WHAT TO PRODUCE:
The records below must be transcribed exactly.

RECORDS FOR THE EXERCISE:
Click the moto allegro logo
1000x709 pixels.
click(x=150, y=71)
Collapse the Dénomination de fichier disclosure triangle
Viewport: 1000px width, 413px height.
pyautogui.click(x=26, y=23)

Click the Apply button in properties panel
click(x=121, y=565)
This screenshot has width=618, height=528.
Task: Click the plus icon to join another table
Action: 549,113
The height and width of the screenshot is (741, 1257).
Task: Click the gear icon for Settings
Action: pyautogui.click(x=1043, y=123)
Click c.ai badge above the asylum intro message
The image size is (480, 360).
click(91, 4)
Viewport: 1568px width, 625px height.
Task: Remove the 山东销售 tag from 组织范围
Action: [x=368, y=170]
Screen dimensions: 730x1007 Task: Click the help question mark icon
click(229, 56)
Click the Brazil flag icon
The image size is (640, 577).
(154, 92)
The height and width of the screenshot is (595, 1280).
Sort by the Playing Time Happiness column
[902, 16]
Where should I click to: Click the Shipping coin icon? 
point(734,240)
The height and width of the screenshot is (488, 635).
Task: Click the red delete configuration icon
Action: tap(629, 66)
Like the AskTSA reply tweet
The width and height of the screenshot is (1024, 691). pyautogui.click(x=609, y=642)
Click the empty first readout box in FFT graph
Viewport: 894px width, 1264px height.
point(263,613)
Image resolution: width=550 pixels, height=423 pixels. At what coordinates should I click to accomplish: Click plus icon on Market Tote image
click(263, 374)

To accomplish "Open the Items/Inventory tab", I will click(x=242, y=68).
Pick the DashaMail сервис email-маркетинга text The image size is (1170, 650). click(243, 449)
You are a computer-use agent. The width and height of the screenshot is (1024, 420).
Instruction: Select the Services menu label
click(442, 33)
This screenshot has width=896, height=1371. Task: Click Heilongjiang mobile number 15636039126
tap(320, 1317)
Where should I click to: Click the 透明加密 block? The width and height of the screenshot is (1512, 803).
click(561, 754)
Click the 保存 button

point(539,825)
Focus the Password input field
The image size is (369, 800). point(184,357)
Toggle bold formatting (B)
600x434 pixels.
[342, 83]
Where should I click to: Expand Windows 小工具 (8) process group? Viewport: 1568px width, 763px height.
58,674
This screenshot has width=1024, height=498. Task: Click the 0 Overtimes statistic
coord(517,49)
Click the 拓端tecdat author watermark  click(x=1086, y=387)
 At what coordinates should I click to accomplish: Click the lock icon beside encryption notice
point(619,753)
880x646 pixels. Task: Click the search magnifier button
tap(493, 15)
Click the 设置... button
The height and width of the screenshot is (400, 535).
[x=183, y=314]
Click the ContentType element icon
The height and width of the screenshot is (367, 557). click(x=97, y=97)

ANSWER SECTION:
Click the moto allegro logo
1000x709 pixels.
click(x=150, y=71)
Collapse the Dénomination de fichier disclosure triangle
Viewport: 1000px width, 413px height.
pyautogui.click(x=26, y=23)

Click the Apply button in properties panel
click(x=121, y=565)
This screenshot has width=618, height=528.
Task: Click the plus icon to join another table
Action: 549,113
The height and width of the screenshot is (741, 1257).
Task: Click the gear icon for Settings
Action: pyautogui.click(x=1043, y=123)
Click c.ai badge above the asylum intro message
The image size is (480, 360).
click(91, 4)
Viewport: 1568px width, 625px height.
Task: Remove the 山东销售 tag from 组织范围
Action: [x=368, y=170]
Screen dimensions: 730x1007 Task: Click the help question mark icon
click(229, 56)
Click the Brazil flag icon
The image size is (640, 577).
(154, 92)
The height and width of the screenshot is (595, 1280).
Sort by the Playing Time Happiness column
[902, 16]
Where should I click to: Click the Shipping coin icon? 
point(734,240)
The height and width of the screenshot is (488, 635).
Task: Click the red delete configuration icon
Action: tap(629, 66)
Like the AskTSA reply tweet
The width and height of the screenshot is (1024, 691). pyautogui.click(x=609, y=642)
Click the empty first readout box in FFT graph
Viewport: 894px width, 1264px height.
point(263,613)
Image resolution: width=550 pixels, height=423 pixels. At what coordinates should I click to accomplish: Click plus icon on Market Tote image
click(263, 374)

To accomplish "Open the Items/Inventory tab", I will click(x=242, y=68).
Pick the DashaMail сервис email-маркетинга text The image size is (1170, 650). click(243, 449)
You are a computer-use agent. The width and height of the screenshot is (1024, 420).
Instruction: Select the Services menu label
click(442, 33)
This screenshot has width=896, height=1371. Task: Click Heilongjiang mobile number 15636039126
tap(320, 1317)
Where should I click to: Click the 透明加密 block? The width and height of the screenshot is (1512, 803).
click(561, 754)
Click the 保存 button

point(539,825)
Focus the Password input field
The image size is (369, 800). point(184,357)
Toggle bold formatting (B)
600x434 pixels.
[342, 83]
Where should I click to: Expand Windows 小工具 (8) process group? Viewport: 1568px width, 763px height.
58,674
This screenshot has width=1024, height=498. Task: Click the 0 Overtimes statistic
coord(517,49)
Click the 拓端tecdat author watermark  click(x=1086, y=387)
 At what coordinates should I click to accomplish: Click the lock icon beside encryption notice
point(619,753)
880x646 pixels. Task: Click the search magnifier button
tap(493, 15)
Click the 设置... button
The height and width of the screenshot is (400, 535).
[x=183, y=314]
Click the ContentType element icon
The height and width of the screenshot is (367, 557). click(x=97, y=97)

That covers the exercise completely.